NH1 News Investigate: New national report puts NH at bottom on infrastructure spending


CONCORD - For years, national groups have given New Hampshire pretty poor scores when it comes to caring for the state’s ailing infrastructure.

A new report comes from the left-leaning, Center for Budget and Policy Priorities in Washington D.C. and while it’s a little dated, this gives you a clear picture.

The group looks at state spending on fixing roads, bridges and public buildings as a percentage of our gross domestic product.

New Hampshire finishes dead last for the most recent year in the study, 2013. In fact, we’re at the bottom in three of the past five years.

Some of the other poor performers are also in the East - Rhode Island, Connecticut and New Jersey.

Here are the factors that influenced how low spending on infrastructure got, a 30-year low.

The recession forced state and local governments to cut back; then the federal stimulus money helped, but that money ran out in 2012.

As a percent of state spending, New Hampshire is in the middle of the pack of states at 6.9 percent.

The Granite State has made some progress since these findings. In 2014, lawmakers approved the first increase in the state gasoline tax in 23 years.

Lawmakers devoted nearly half the money to the top priority project, the widening of Interstate 93.

The gas tax hike goes away in 20 years, however, once the I-93 bonds are paid off.

(Records excerpted from a collection)
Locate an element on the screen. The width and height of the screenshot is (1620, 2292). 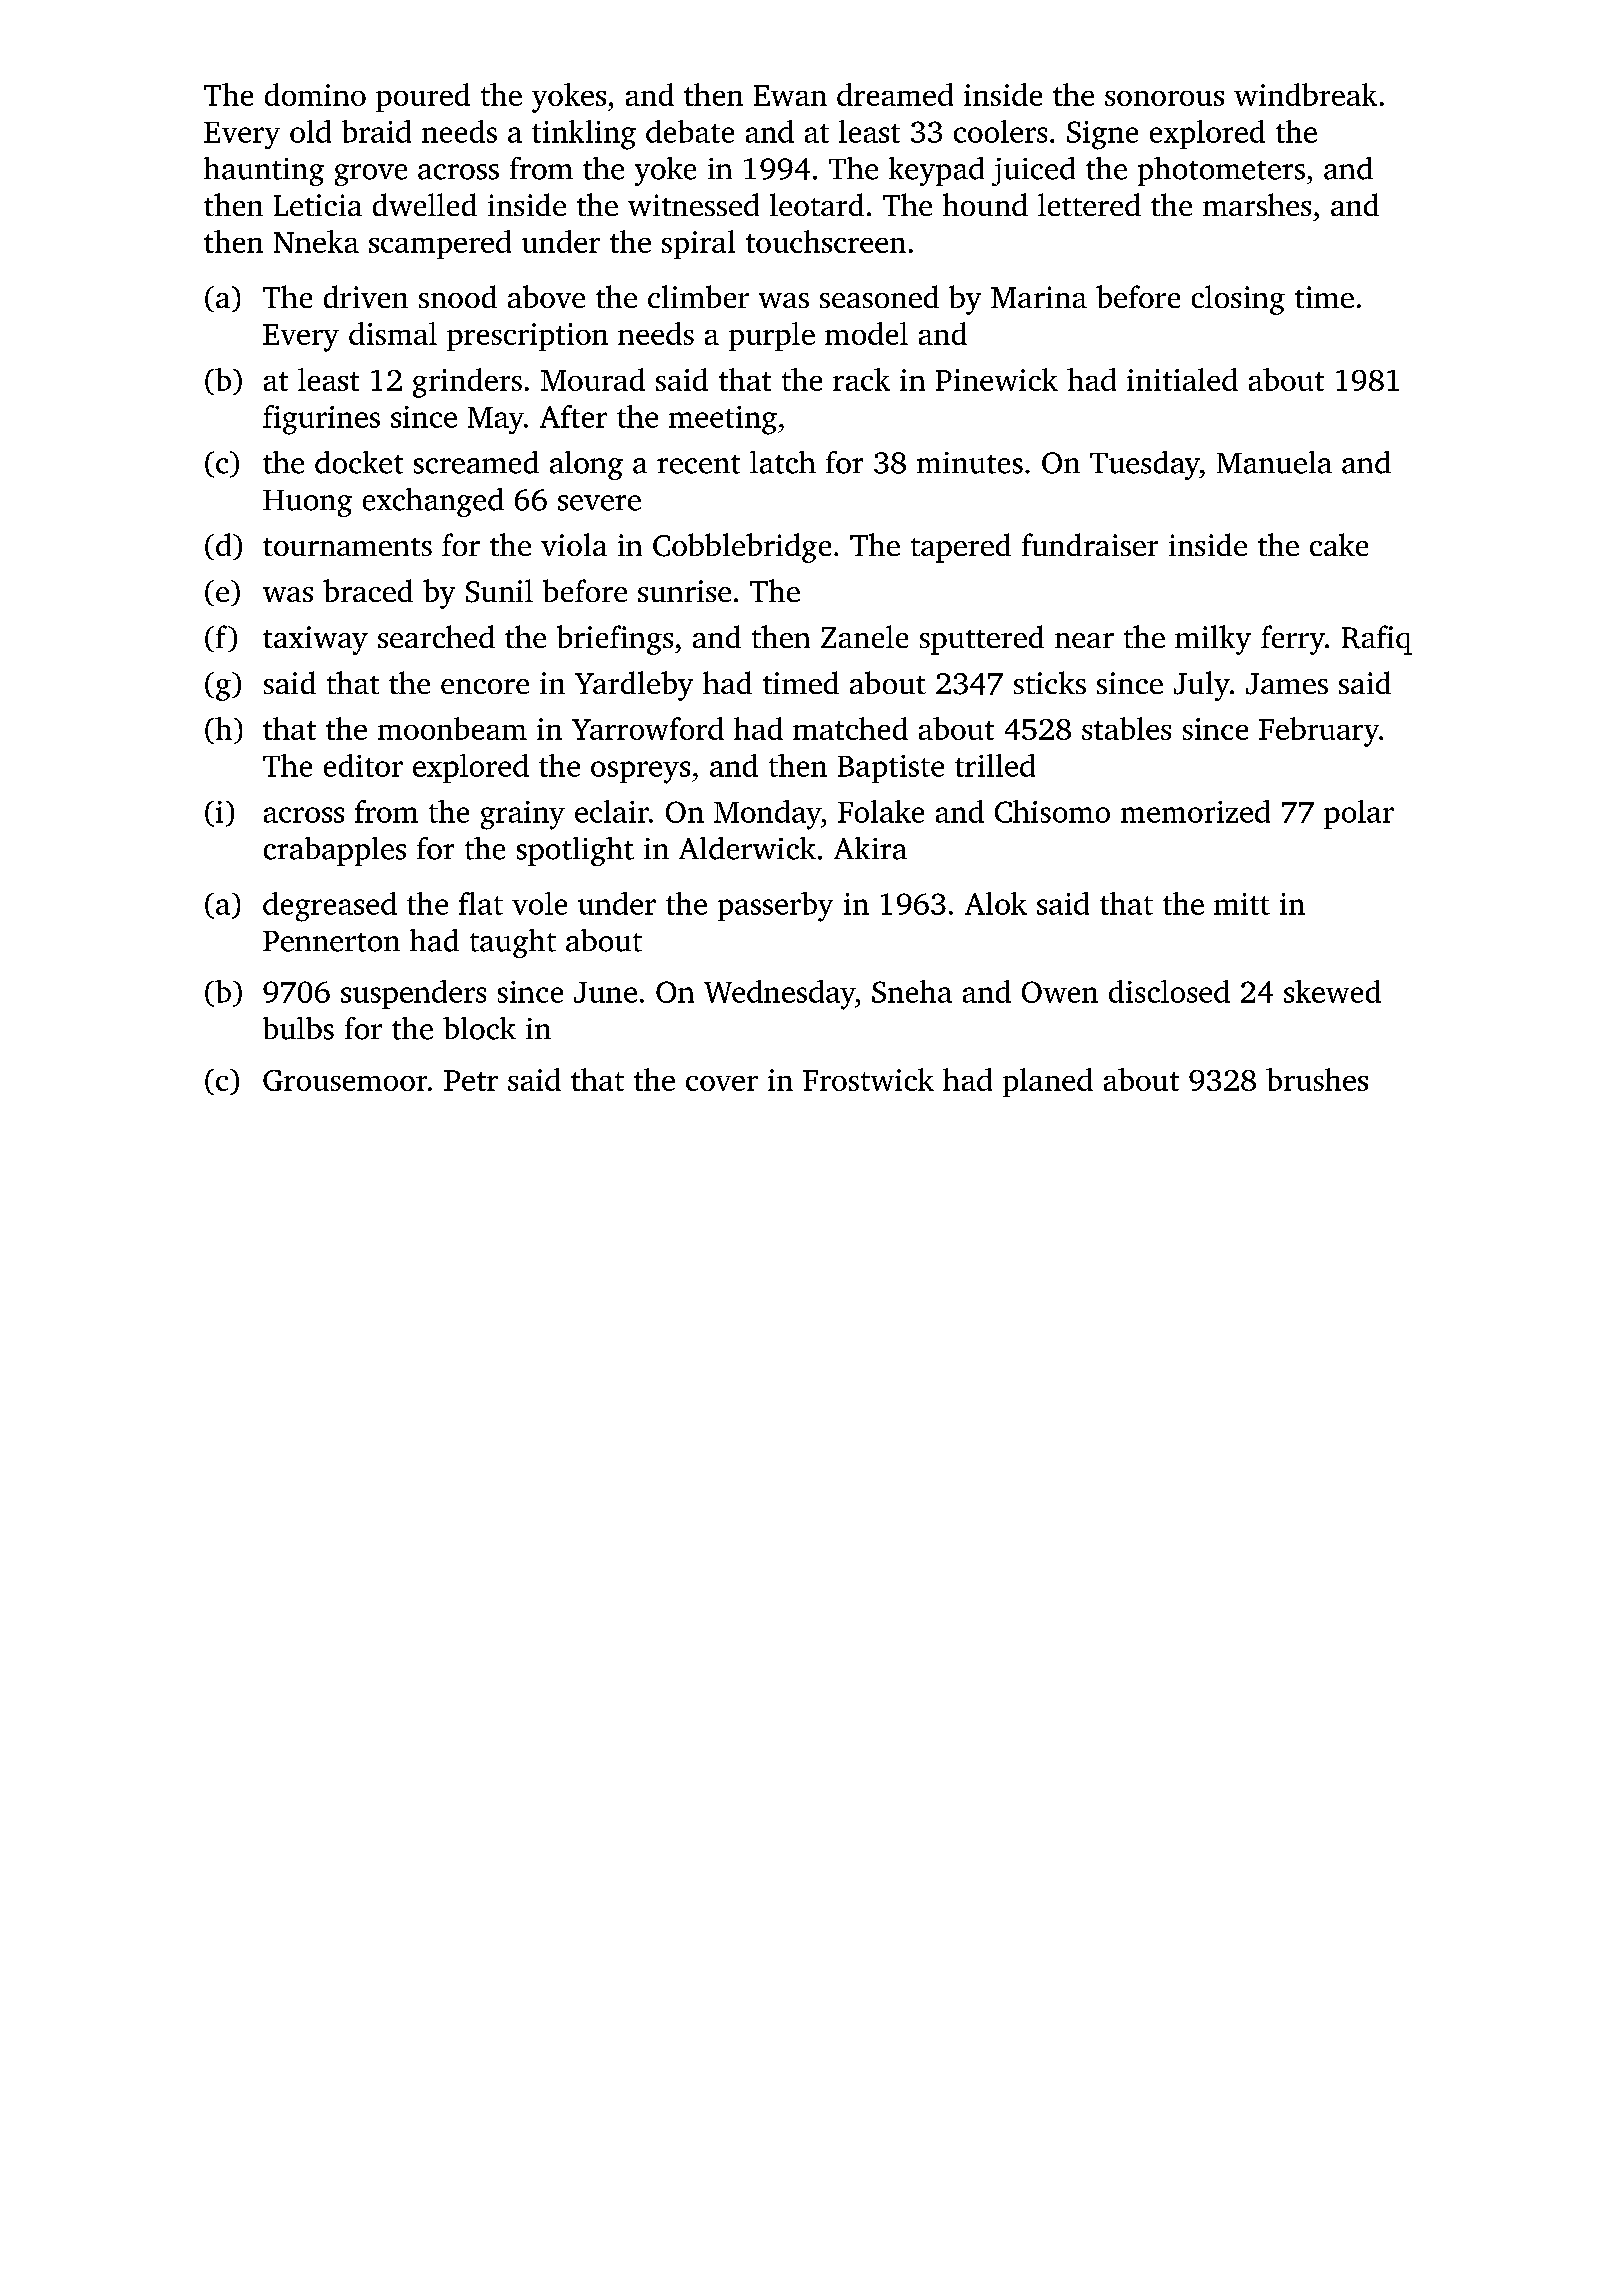
Ewan is located at coordinates (790, 95).
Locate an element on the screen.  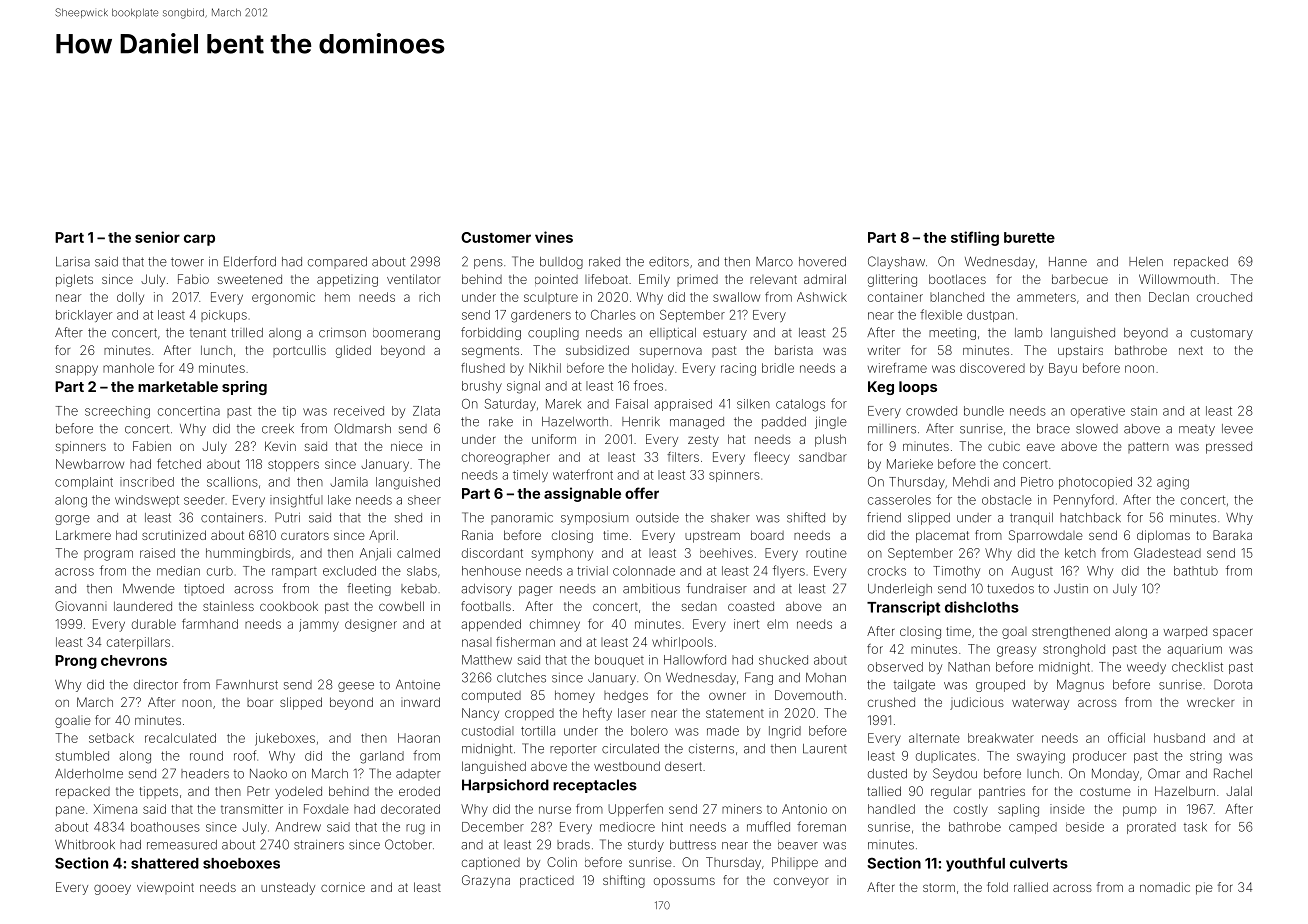
ambitious is located at coordinates (651, 589).
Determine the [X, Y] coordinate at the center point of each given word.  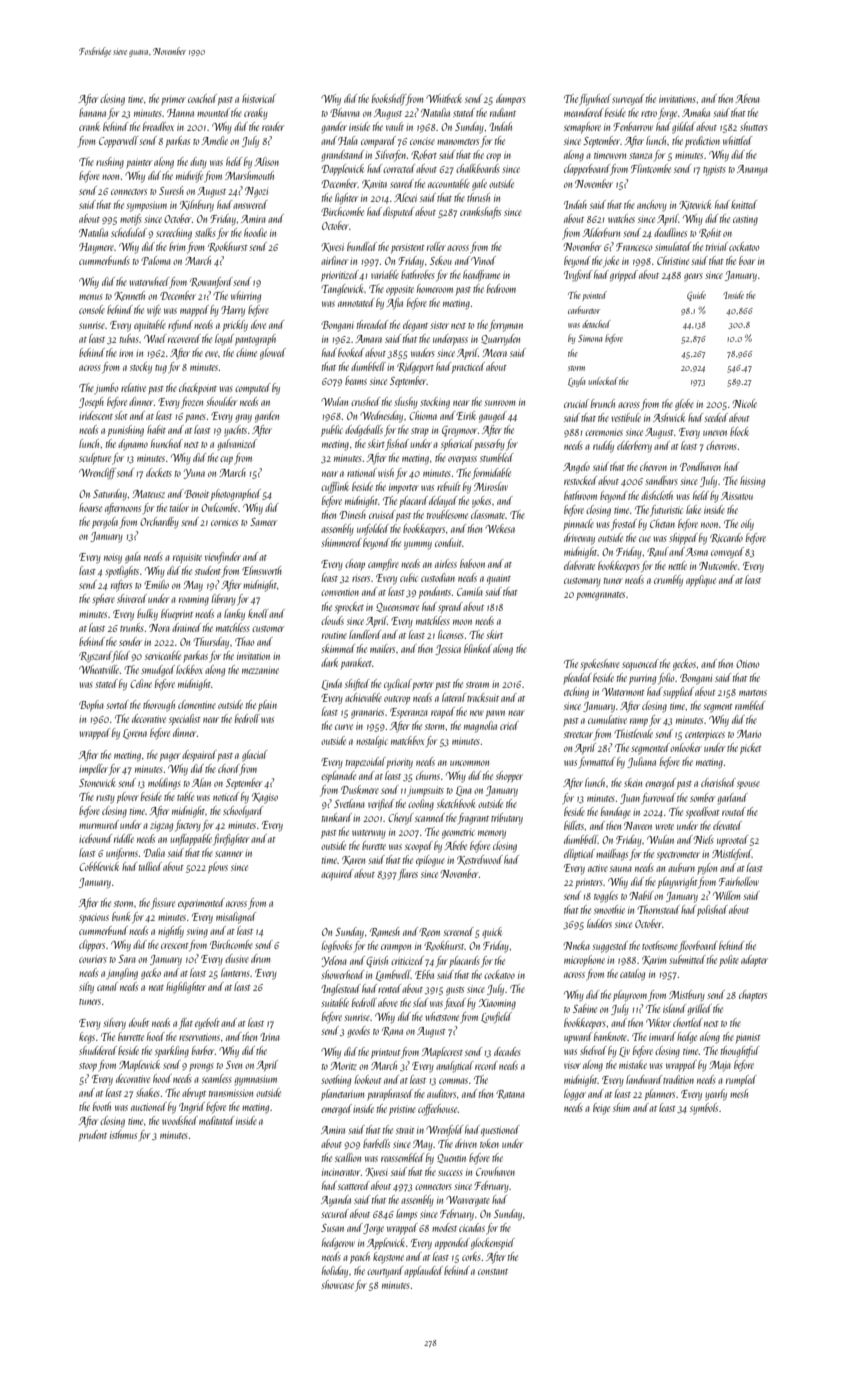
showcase [337, 1284]
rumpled [741, 1080]
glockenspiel [493, 1244]
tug [161, 369]
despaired [199, 755]
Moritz [343, 1066]
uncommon [469, 763]
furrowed [658, 799]
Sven [234, 1065]
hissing [752, 482]
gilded [683, 128]
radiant [503, 112]
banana [92, 112]
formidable [491, 474]
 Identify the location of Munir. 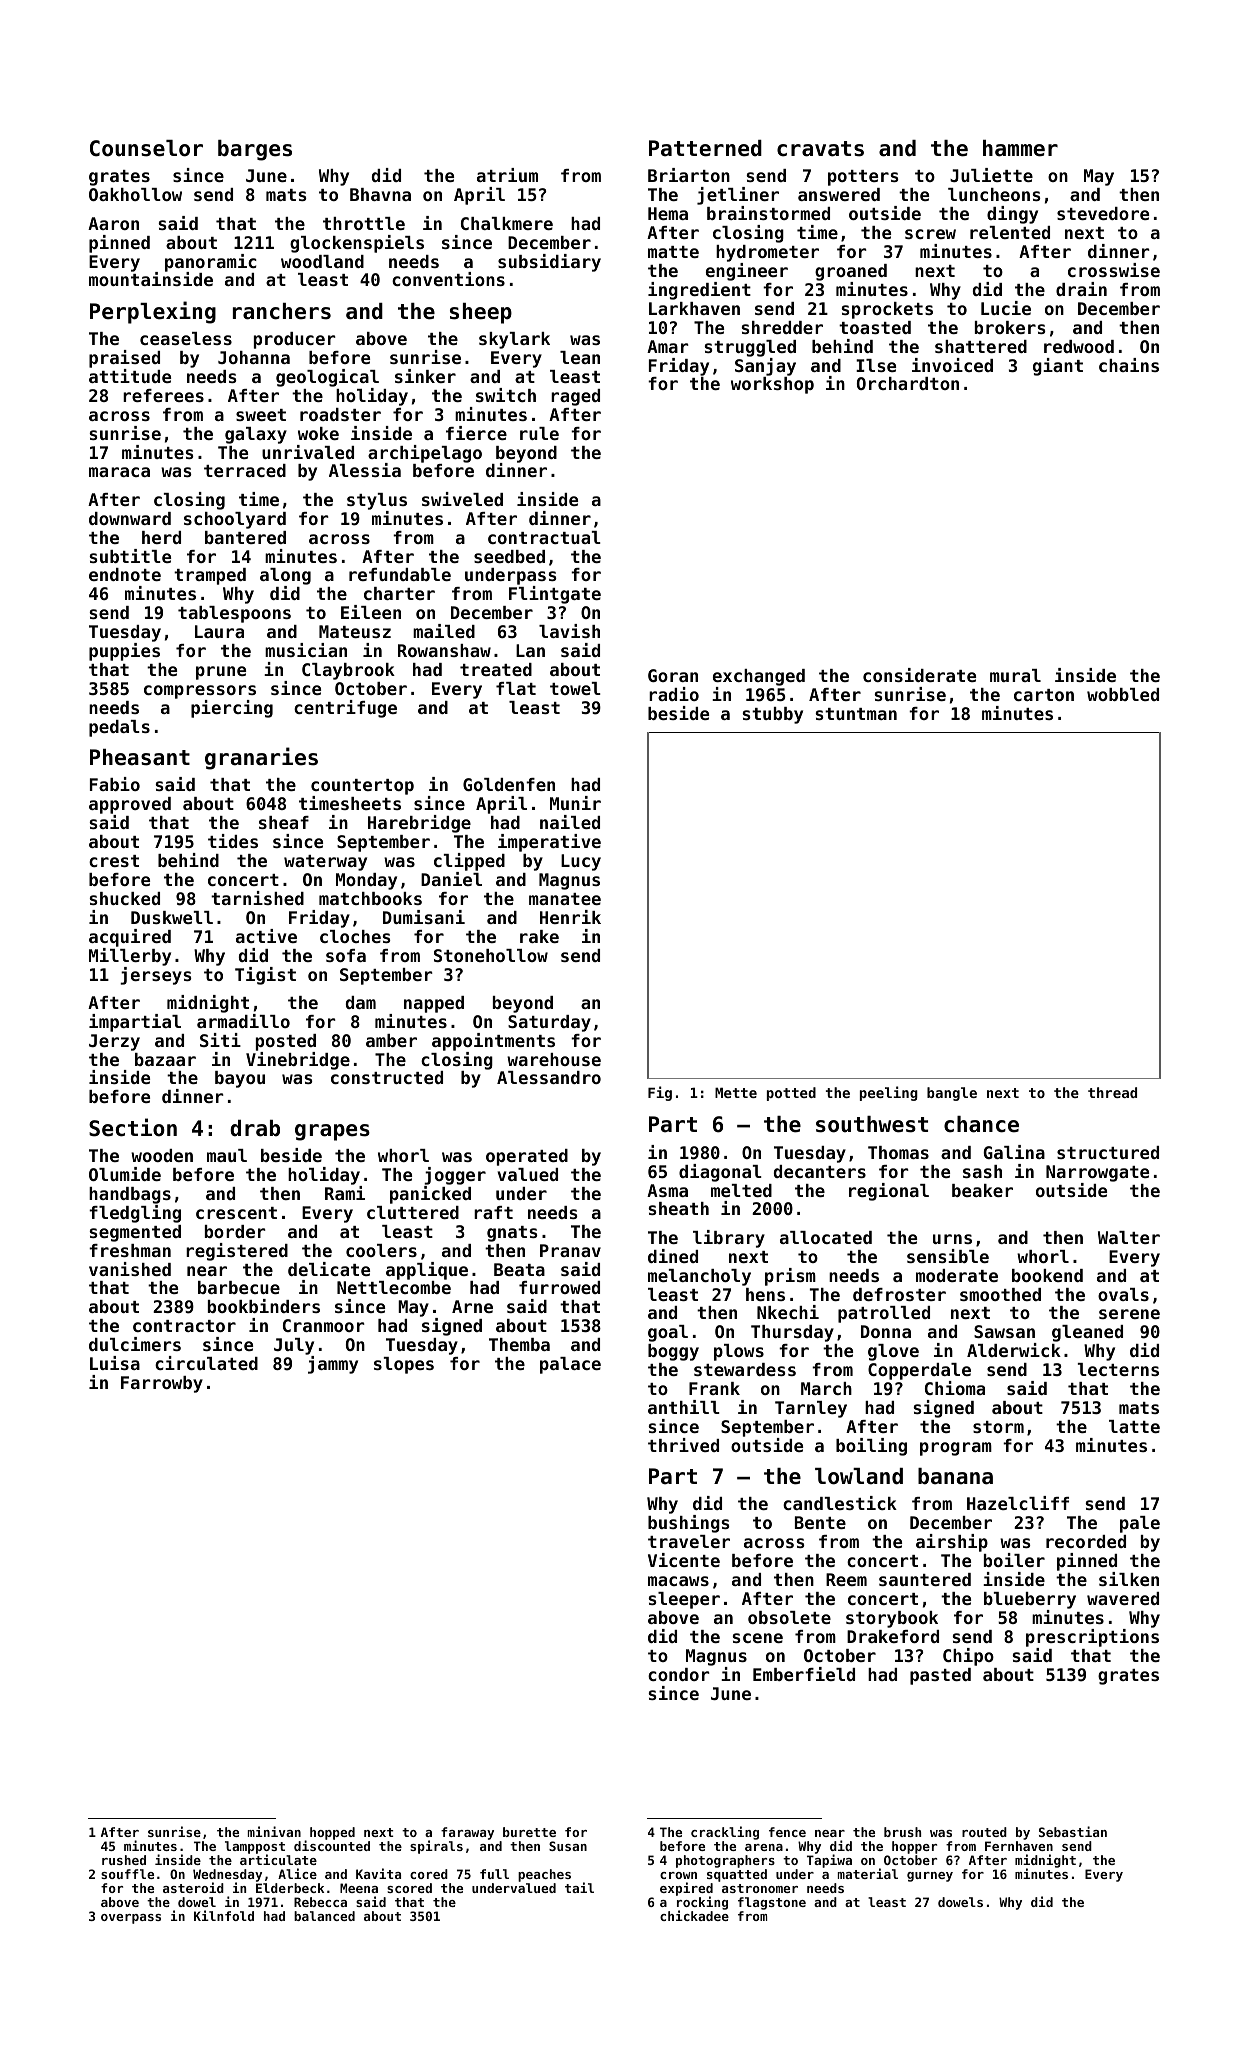
(575, 803).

**Short task A**
Answer the following questions using the news report on New Hampshire infrastructure spending:
(i) What is the most recent year covered by the study?
(ii) In what year did the federal stimulus money run out?
(iii) What percentage of state spending does New Hampshire devote to infrastructure?
**Short task B**
Return the passage of the news report from "CONCORD - For" up to and including "a 30-year low.", copied word for word.

**Complete response A**
(i) 2013
(ii) 2012
(iii) 6.9 percent

**Complete response B**
CONCORD - For years, national groups have given New Hampshire pretty poor scores when it comes to caring for the state’s ailing infrastructure.

A new report comes from the left-leaning, Center for Budget and Policy Priorities in Washington D.C. and while it’s a little dated, this gives you a clear picture.

The group looks at state spending on fixing roads, bridges and public buildings as a percentage of our gross domestic product.

New Hampshire finishes dead last for the most recent year in the study, 2013. In fact, we’re at the bottom in three of the past five years.

Some of the other poor performers are also in the East - Rhode Island, Connecticut and New Jersey.

Here are the factors that influenced how low spending on infrastructure got, a 30-year low.